▶ _Document section_
◇ ◇ ◇ ◇ ◇

Radio RSA
- Type: International shortwave radio service
- Country: South Africa
- Availability: International
- Headquarters: Johannesburg, South Africa
- Owner: South African Broadcasting Corporation
- Launch date: 1 May 1966
- Dissolved: 1992
- Former names: Radio Republic of South Africa

= Radio RSA =

South African international broadcaster

Radio RSA: The Voice of South Africa was the international broadcasting service of the Republic of South Africa. Operated by the South African Broadcasting Corporation (SABC), it was formally launched on 1 May 1966 and broadcast on shortwave radio to audiences in Africa, Europe, North America and the Middle East.

The service was created during the apartheid era to present the South African government's view of the country and to counter international criticism of apartheid. Its broadcasts combined news, commentary, magazine programmes, music, sport, religion and cultural features, but its news and political content reflected the positions of the South African government and the ruling National Party.

Radio RSA was discontinued in 1992, during South Africa's transition away from apartheid. The SABC subsequently replaced the service with Channel Africa, which was repositioned after the democratic transition of 1994 as the SABC's international radio service for Africa and the wider world.

==Background==

South Africa's apartheid government faced growing international criticism after the Sharpeville massacre in 1960, the banning of the African National Congress and Pan Africanist Congress of Azania, and the country's withdrawal from the Commonwealth of Nations in 1961. Radio became one of the instruments used by the state to address foreign audiences directly. Fortein describes Radio RSA as part of a wider "battle of the airwaves" in southern Africa, in which state-controlled and liberation-movement broadcasters competed to define South Africa's political reality for audiences inside and outside the country.

The launch of Radio RSA was announced in 1965, shortly before Rhodesia's Unilateral Declaration of Independence. Somerville argues that the station's early broadcasts reflected South Africa's attempt to defend apartheid and "separate development", while also presenting the country as a stable, anti-communist and pro-Western power in southern Africa.

Prime Minister Hendrik Verwoerd described the proposed external service as a means of presenting a "faithful picture" of South Africa's way of life and of promoting goodwill, understanding and cooperation. Critics in Parliament, however, described the service as propaganda, and government supporters acknowledged that the broadcasts would include talks and commentary intended to counter international criticism of South Africa.

==Launch and aims==

Radio RSA went on the air on 1 May 1966 from Johannesburg. The service was also known as Radio Republic of South Africa and used the slogan "The Voice of South Africa". It was broadcast only on shortwave and was aimed primarily at audiences outside South Africa.

◇ ◇ ◇ ◇ ◇

▶ _The tasks_
a) Answer these questions about the Radio RSA text, one per line:
(i) In what year was Radio RSA discontinued?
(ii) Which prime minister said the external service would present a "faithful picture" of South Africa's way of life?
(iii) What slogan did the service use?
b) In the records, substitute "snapshot" for every "screenshot" and leave everything else unchanged. Begin at the line that has "The height and width of the screenshot is (382, 403).", stop after the line that has "Open the Funding", and return only those lines.

◇ ◇ ◇ ◇ ◇

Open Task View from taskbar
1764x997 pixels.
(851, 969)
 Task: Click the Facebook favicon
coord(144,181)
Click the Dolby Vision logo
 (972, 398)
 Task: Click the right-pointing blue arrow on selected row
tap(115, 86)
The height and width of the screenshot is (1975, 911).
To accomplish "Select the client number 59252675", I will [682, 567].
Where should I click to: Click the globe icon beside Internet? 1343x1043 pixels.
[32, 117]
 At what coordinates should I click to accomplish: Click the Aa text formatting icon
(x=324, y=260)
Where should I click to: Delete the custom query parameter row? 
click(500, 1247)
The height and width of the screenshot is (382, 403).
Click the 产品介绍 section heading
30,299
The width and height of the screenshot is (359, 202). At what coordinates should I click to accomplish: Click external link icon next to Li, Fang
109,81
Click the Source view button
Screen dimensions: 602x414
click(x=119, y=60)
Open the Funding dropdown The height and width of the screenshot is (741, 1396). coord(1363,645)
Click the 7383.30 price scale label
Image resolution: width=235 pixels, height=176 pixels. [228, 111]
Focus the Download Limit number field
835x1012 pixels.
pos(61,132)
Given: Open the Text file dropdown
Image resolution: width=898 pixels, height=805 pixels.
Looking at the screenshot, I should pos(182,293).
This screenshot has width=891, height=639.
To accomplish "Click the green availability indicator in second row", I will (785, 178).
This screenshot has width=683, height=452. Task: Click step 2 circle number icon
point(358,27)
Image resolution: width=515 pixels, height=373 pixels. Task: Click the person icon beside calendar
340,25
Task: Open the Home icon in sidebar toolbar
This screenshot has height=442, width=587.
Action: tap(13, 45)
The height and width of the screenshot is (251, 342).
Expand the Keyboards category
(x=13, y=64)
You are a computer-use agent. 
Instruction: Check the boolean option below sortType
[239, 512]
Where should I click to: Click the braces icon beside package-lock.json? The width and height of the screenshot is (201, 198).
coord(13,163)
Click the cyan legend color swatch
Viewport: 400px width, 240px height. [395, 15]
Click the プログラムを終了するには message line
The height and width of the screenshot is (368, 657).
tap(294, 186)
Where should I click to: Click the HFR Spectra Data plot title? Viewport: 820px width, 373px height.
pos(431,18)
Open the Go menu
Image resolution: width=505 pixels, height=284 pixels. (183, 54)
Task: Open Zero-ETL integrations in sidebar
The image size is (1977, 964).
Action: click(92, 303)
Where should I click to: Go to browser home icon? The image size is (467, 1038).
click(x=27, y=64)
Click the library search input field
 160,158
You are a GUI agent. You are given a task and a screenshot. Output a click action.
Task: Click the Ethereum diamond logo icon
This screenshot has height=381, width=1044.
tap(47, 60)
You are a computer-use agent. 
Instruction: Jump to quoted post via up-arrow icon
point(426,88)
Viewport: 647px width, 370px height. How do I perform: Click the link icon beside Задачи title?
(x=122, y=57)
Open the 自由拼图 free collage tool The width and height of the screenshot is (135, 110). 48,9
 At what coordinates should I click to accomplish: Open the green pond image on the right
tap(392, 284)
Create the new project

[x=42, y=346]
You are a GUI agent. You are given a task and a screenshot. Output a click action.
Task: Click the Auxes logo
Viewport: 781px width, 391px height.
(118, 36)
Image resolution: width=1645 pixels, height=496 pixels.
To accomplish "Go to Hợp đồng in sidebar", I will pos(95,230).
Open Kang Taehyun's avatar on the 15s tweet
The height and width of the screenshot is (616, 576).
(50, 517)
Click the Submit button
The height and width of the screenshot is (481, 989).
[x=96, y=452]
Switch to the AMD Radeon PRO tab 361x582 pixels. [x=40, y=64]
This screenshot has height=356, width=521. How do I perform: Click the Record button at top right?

◇ ◇ ◇ ◇ ◇

▶ _Outputs in order_
a)
(i) 1992
(ii) Hendrik Verwoerd
(iii) "The Voice of South Africa"

b)
The height and width of the snapshot is (382, 403).
Click the 产品介绍 section heading
30,299
The width and height of the snapshot is (359, 202). At what coordinates should I click to accomplish: Click external link icon next to Li, Fang
109,81
Click the Source view button
Screen dimensions: 602x414
click(x=119, y=60)
Open the Funding dropdown The height and width of the snapshot is (741, 1396). coord(1363,645)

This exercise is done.